Todo gênero, com efeito, repousa na promessa de uma relação com o mundo cujo modo ou grau de existência condiciona a adesão ou participação do receptor. Os telejornais, os documentários e os “direto” nos dão a impressão de serem testemunhas do mundo... Quando um documento audiovisual faz referência ao mundo, isso significa que nós podemos levar a sério o que nos mostra por três razões: (1) como signo do mundo, ele tem propósitos verificatórios sobre nosso mundo (atualidades, jornal televisivo, reportagens); (2) como signo do autor, ele exprime uma verdade profunda dos seres ou dos indivíduos (que qualquer um lembras quando fala de sentimentos autênticos), como nos testemunhos ou nas transmissões diretas em geral ou nas marcas de indivíduos cuja autoridade não é contestada; (3) como documento, ele traz em si uma verdade incontestável (é o papel de arquivo) (JOST, 2004, p. 33;36).

Um problema observado pelo autor é que o telejornal, embora pretendendo falar da realidade, a reduziu ao visível, ao ponto de, às vezes, a existência dos acontecimentos depender de sua capacidade de visualização.
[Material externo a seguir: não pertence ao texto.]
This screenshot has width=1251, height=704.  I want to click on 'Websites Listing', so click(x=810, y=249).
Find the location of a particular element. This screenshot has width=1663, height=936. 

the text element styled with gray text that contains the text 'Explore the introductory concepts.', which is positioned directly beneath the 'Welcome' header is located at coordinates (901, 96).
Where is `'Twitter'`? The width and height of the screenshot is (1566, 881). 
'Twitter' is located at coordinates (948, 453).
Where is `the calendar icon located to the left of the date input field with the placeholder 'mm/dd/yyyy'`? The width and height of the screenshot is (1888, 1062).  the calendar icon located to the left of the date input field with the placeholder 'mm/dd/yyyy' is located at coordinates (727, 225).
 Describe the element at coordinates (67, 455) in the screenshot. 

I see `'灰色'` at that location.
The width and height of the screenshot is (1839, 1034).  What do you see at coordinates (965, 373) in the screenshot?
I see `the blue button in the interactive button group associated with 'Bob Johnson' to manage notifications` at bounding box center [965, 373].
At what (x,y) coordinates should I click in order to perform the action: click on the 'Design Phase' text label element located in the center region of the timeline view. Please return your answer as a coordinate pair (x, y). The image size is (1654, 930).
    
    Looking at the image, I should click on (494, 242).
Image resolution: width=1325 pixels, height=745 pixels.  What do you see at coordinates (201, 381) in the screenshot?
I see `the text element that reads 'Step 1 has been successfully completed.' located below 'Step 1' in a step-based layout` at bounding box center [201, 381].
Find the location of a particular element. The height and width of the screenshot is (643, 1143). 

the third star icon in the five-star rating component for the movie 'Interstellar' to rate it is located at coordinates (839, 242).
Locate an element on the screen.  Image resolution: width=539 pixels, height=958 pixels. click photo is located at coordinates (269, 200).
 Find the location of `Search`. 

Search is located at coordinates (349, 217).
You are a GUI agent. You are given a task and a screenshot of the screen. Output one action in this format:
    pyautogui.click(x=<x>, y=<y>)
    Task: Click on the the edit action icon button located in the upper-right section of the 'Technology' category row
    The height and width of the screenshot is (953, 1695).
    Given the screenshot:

A imagem funciona como testemunha ocular, quando na realidade não se é capaz de abordar todos os ângulos possíveis de uma imagem. Ela é também uma construção de quem a produz e sua interpretação é induzida pela fala do repórter e do apresentador que, no caso do programa estudado, emite sua opinião sobre os fatos, na maioria das vezes, interpretando-os. O interesse do telespectador pelo telejornal está na expectativa de que ele expresse a realidade à qual pertencemos, seja de perto ou de longe.

2.2.3.4 Mediação Videotécnica

Tomando-se como base o estudo sobre a telenovela, realizado por Lopes, Borelli e Resende (2002), fizeram-se algumas adaptações para que essa mediação fosse utilizada nessa

pesquisa. Procurou-se identificar “modelos de análise do texto audiovisual” e verificar como as técnicas presentes na construção do programa estabelecem ligações entre a produção e os receptores. O que se pretendeu mostrar é que há uma linguagem que possibilita um “contrato de recepção” entre produtor e consumidor. Sob a ótica desta mediação, o programa é um produto, um formato, por isso se buscou identificar a forma cultural e os recursos de linguagem utilizados nessa construção. Acredita-se que essa mediação tenha duas dimensões, a da produção e da recepção que, articuladas, dão origem a determinadas operações nas quais ocorrem as negociações para a construção de sentido. Na parte da produção procurou-se observar o ritmo e a rotina de trabalho e o que pensa o apresentador sobre o produto. Na operação de sentido buscou-se verificar como os produtores e receptores constroem as representações das matérias jornalísticas apresentadas no programa; como percebem a mensagem e se compartilham um repertório de significados.